Print the records below verbatim, line for line.

[START Source material]

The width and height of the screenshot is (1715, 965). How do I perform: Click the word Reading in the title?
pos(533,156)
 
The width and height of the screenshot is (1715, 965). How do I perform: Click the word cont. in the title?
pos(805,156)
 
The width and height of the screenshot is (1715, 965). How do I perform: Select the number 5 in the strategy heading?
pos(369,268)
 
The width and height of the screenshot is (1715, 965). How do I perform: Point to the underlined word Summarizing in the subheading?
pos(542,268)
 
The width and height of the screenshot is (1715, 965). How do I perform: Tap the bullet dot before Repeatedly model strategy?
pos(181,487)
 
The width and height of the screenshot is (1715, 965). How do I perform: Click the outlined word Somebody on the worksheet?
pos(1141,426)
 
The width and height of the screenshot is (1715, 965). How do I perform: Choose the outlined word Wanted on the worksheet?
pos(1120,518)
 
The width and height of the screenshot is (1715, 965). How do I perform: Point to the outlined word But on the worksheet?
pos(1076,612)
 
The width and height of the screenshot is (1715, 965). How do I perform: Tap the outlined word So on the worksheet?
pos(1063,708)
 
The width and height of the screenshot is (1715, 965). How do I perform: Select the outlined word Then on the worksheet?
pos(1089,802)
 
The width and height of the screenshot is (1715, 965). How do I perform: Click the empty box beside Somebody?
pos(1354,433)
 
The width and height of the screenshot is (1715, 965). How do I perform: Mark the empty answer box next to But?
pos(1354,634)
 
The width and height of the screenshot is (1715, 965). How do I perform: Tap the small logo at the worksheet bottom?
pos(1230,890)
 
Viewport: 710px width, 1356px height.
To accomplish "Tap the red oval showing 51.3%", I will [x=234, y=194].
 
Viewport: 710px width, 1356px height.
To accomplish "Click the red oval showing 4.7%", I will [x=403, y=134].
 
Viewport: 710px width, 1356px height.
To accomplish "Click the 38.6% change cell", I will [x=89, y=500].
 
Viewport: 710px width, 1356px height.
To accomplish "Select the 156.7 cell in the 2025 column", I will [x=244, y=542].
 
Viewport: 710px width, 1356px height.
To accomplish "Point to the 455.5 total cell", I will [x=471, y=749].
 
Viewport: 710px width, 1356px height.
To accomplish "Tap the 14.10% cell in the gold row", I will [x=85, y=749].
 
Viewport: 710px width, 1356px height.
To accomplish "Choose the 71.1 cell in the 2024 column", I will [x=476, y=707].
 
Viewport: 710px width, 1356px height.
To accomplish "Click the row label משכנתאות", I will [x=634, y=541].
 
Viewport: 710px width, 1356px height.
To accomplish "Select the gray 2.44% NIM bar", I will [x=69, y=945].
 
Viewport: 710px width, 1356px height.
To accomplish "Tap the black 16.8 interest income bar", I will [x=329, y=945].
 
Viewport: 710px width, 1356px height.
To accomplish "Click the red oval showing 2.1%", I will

[END Source material]

> **Answer to the problem**
The width and height of the screenshot is (1715, 965). How do I perform: Click the word Reading in the title?
pos(533,156)
 
The width and height of the screenshot is (1715, 965). How do I perform: Click the word cont. in the title?
pos(805,156)
 
The width and height of the screenshot is (1715, 965). How do I perform: Select the number 5 in the strategy heading?
pos(369,268)
 
The width and height of the screenshot is (1715, 965). How do I perform: Point to the underlined word Summarizing in the subheading?
pos(542,268)
 
The width and height of the screenshot is (1715, 965). How do I perform: Tap the bullet dot before Repeatedly model strategy?
pos(181,487)
 
The width and height of the screenshot is (1715, 965). How do I perform: Click the outlined word Somebody on the worksheet?
pos(1141,426)
 
The width and height of the screenshot is (1715, 965). How do I perform: Choose the outlined word Wanted on the worksheet?
pos(1120,518)
 
The width and height of the screenshot is (1715, 965). How do I perform: Point to the outlined word But on the worksheet?
pos(1076,612)
 
The width and height of the screenshot is (1715, 965). How do I perform: Tap the outlined word So on the worksheet?
pos(1063,708)
 
The width and height of the screenshot is (1715, 965). How do I perform: Select the outlined word Then on the worksheet?
pos(1089,802)
 
The width and height of the screenshot is (1715, 965). How do I perform: Click the empty box beside Somebody?
pos(1354,433)
 
The width and height of the screenshot is (1715, 965). How do I perform: Mark the empty answer box next to But?
pos(1354,634)
 
The width and height of the screenshot is (1715, 965). How do I perform: Tap the small logo at the worksheet bottom?
pos(1230,890)
 
Viewport: 710px width, 1356px height.
To accomplish "Tap the red oval showing 51.3%", I will [x=234, y=194].
 
Viewport: 710px width, 1356px height.
To accomplish "Click the red oval showing 4.7%", I will [x=403, y=134].
 
Viewport: 710px width, 1356px height.
To accomplish "Click the 38.6% change cell", I will [x=89, y=500].
 
Viewport: 710px width, 1356px height.
To accomplish "Select the 156.7 cell in the 2025 column", I will [x=244, y=542].
 
Viewport: 710px width, 1356px height.
To accomplish "Point to the 455.5 total cell", I will [x=471, y=749].
 
Viewport: 710px width, 1356px height.
To accomplish "Tap the 14.10% cell in the gold row", I will [x=85, y=749].
 
Viewport: 710px width, 1356px height.
To accomplish "Choose the 71.1 cell in the 2024 column", I will [x=476, y=707].
 
Viewport: 710px width, 1356px height.
To accomplish "Click the row label משכנתאות", I will [x=634, y=541].
 
Viewport: 710px width, 1356px height.
To accomplish "Select the gray 2.44% NIM bar", I will [x=69, y=945].
 
Viewport: 710px width, 1356px height.
To accomplish "Tap the black 16.8 interest income bar", I will [x=329, y=945].
 
Viewport: 710px width, 1356px height.
To accomplish "Click the red oval showing 2.1%", I will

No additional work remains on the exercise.